Top of Source material
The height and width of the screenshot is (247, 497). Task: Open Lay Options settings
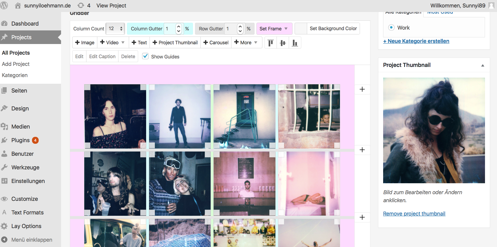[x=26, y=226]
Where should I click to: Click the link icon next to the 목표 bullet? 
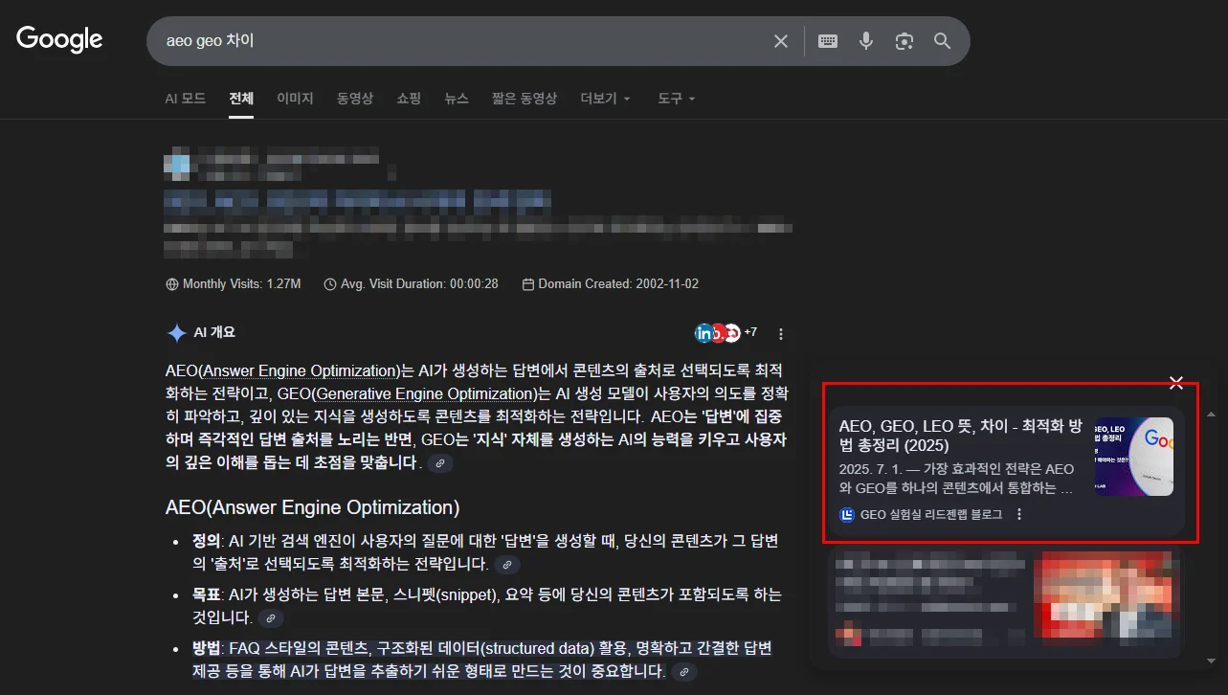271,618
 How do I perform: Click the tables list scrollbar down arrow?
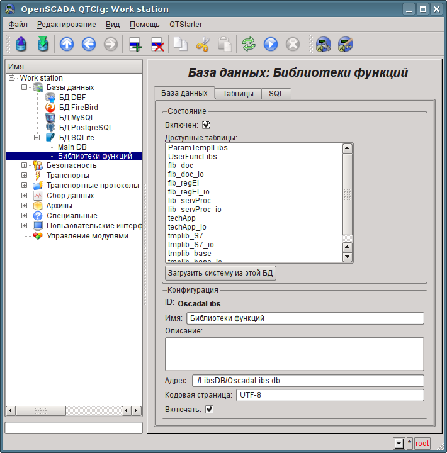[347, 257]
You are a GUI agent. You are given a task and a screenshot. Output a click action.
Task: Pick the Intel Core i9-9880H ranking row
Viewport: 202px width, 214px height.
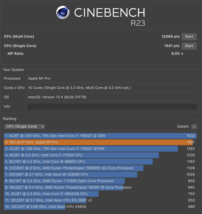pos(100,162)
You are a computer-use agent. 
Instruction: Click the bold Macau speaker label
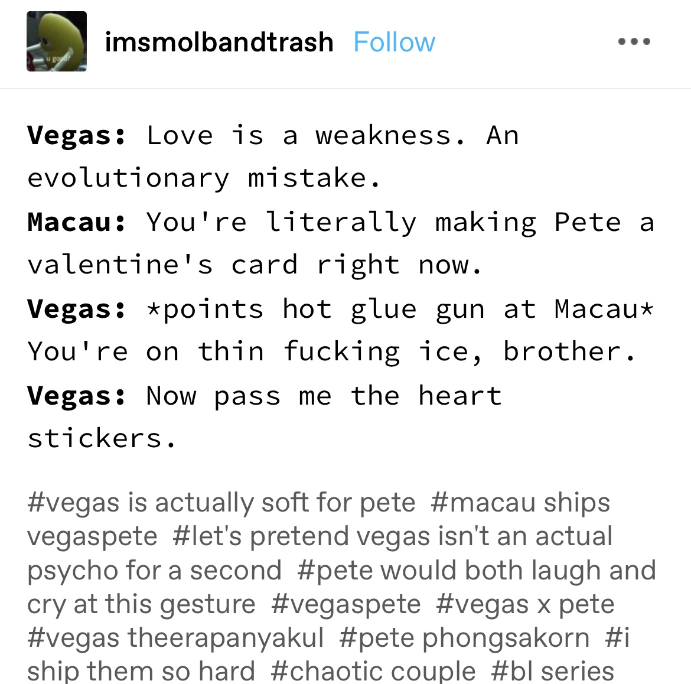77,223
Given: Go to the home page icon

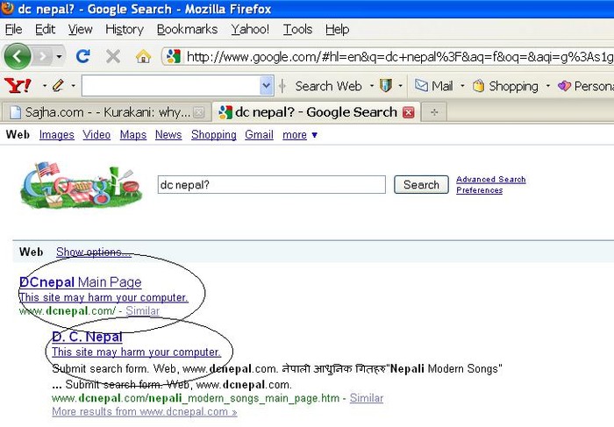Looking at the screenshot, I should click(143, 56).
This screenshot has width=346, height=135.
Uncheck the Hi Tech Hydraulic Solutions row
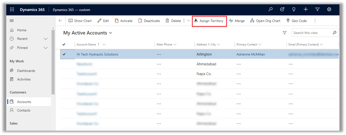pos(64,54)
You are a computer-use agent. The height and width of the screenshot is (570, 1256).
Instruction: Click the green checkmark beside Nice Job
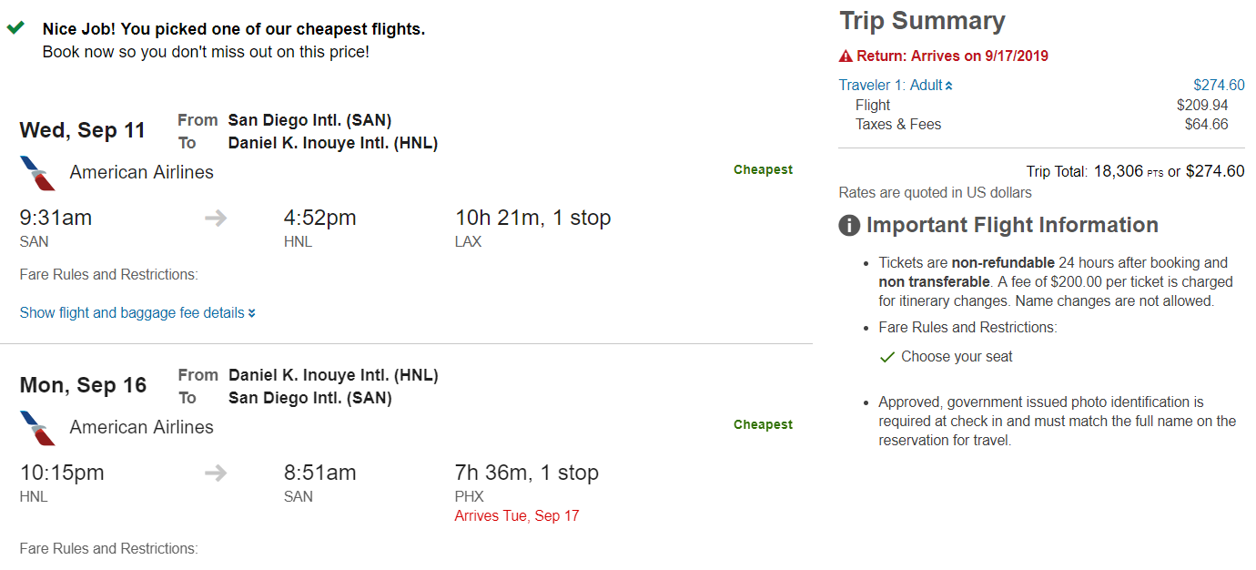(x=15, y=28)
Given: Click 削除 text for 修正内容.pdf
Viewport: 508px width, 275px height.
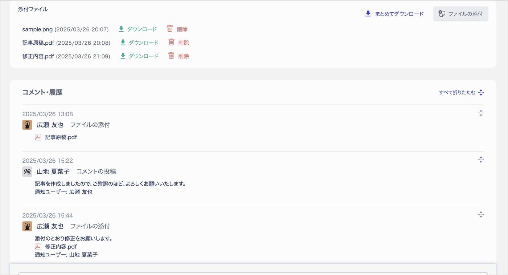Looking at the screenshot, I should coord(184,56).
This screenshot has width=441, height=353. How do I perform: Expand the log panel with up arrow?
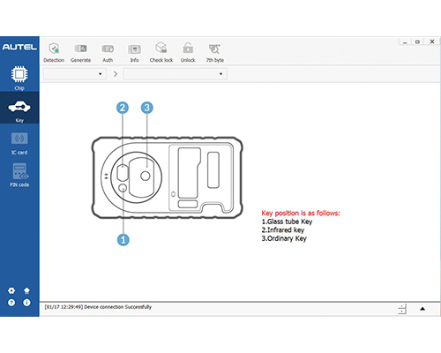pos(422,309)
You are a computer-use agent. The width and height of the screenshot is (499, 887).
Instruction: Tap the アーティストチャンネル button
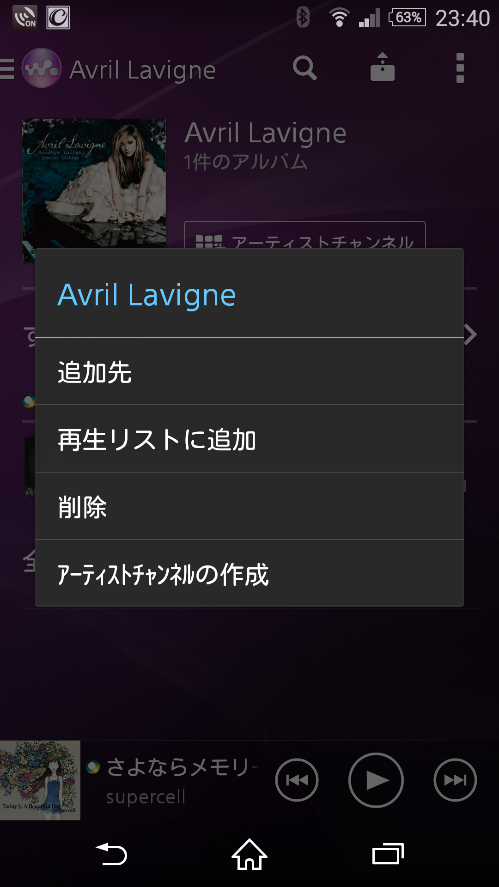(x=305, y=235)
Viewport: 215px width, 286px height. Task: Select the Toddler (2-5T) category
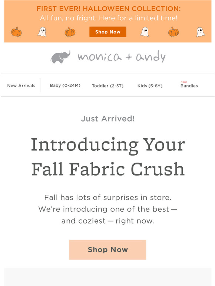tap(108, 86)
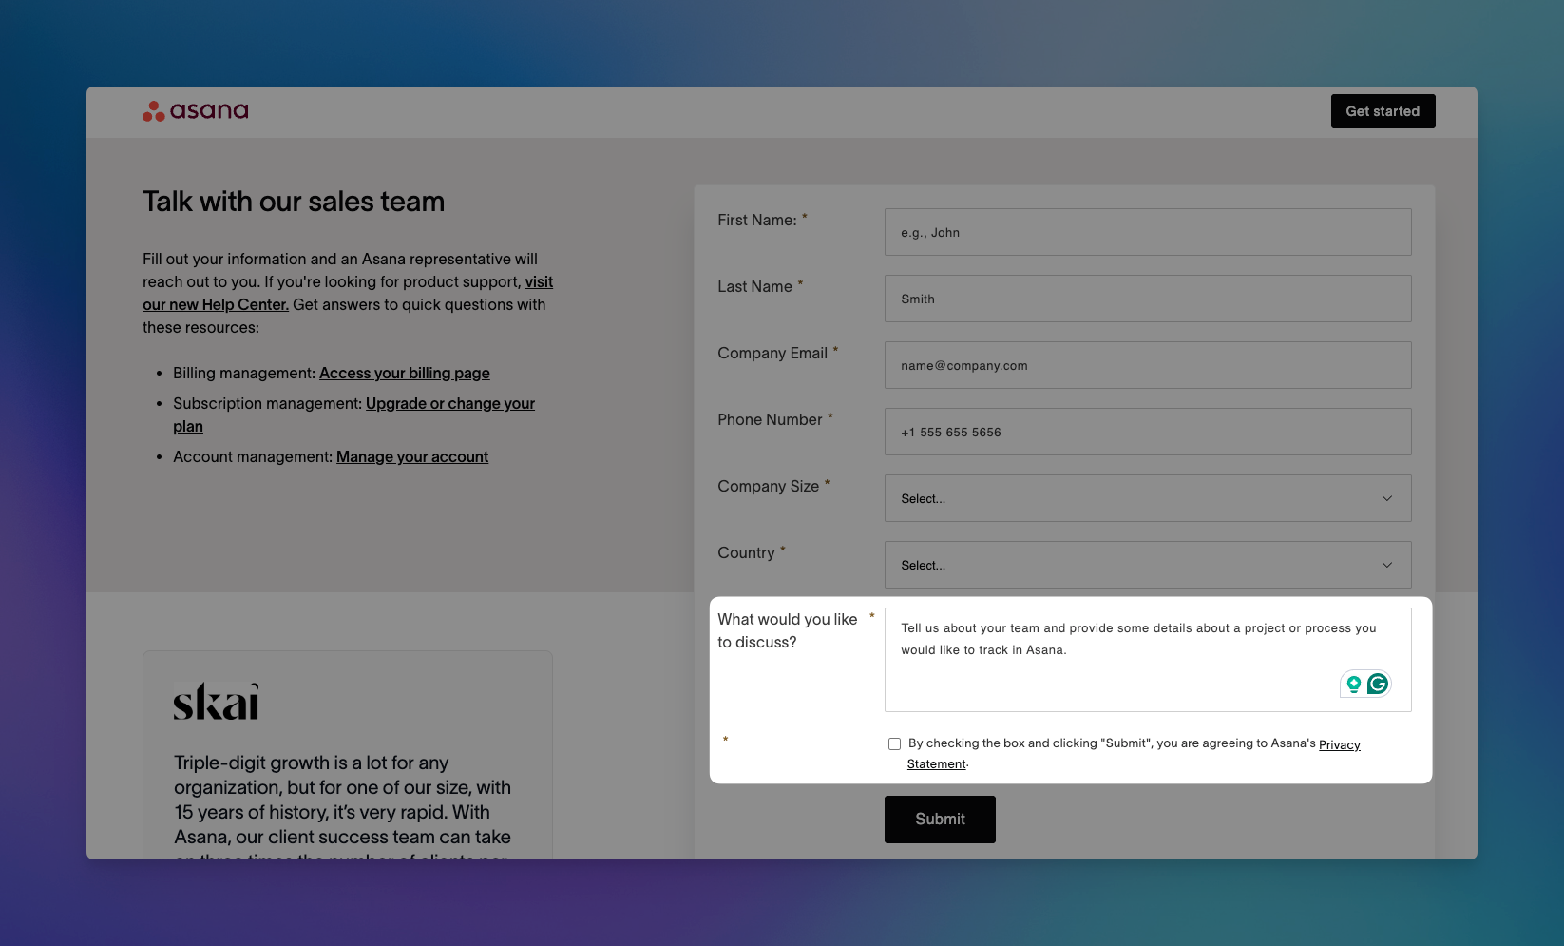
Task: Open the Company Size dropdown
Action: coord(1147,498)
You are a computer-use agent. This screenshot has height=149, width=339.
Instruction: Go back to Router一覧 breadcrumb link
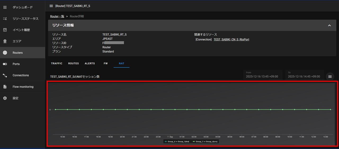point(57,16)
Bottom of Source material
What you will do:
Copy the entire listing exactly but skip the pictures.

Response box:
The height and width of the screenshot is (247, 497). Task: Open Lay Options settings
[x=26, y=226]
Where should I click to: Click the link icon next to the 목표 bullet? 
271,618
 How do I perform: Click the tables list scrollbar down arrow?
[347, 257]
You are a GUI agent. You are given a task and a screenshot. Output a click action.
Task: Pick the Intel Core i9-9880H ranking row
Viewport: 202px width, 214px height.
pos(100,162)
You are a computer-use agent. 
Instruction: Click the bold Macau speaker label
77,223
Given: Go to the home page icon

Looking at the screenshot, I should click(143, 56).
This screenshot has width=346, height=135.
Uncheck the Hi Tech Hydraulic Solutions row
pos(64,54)
You are a computer-use agent. The height and width of the screenshot is (570, 1256).
Instruction: Click the green checkmark beside Nice Job
(x=15, y=28)
Given: Click 削除 text for 修正内容.pdf
Viewport: 508px width, 275px height.
Looking at the screenshot, I should coord(184,56).
This screenshot has width=441, height=353. How do I perform: Expand the log panel with up arrow?
pos(422,309)
You are a computer-use agent. The width and height of the screenshot is (499, 887).
Instruction: Tap the アーティストチャンネル button
(x=305, y=235)
Viewport: 215px width, 286px height. Task: Select the Toddler (2-5T) category
tap(108, 86)
Task: Open the Company Size dropdown
Action: coord(1147,498)
You are a computer-use agent. This screenshot has height=149, width=339.
Instruction: Go back to Router一覧 breadcrumb link
point(57,16)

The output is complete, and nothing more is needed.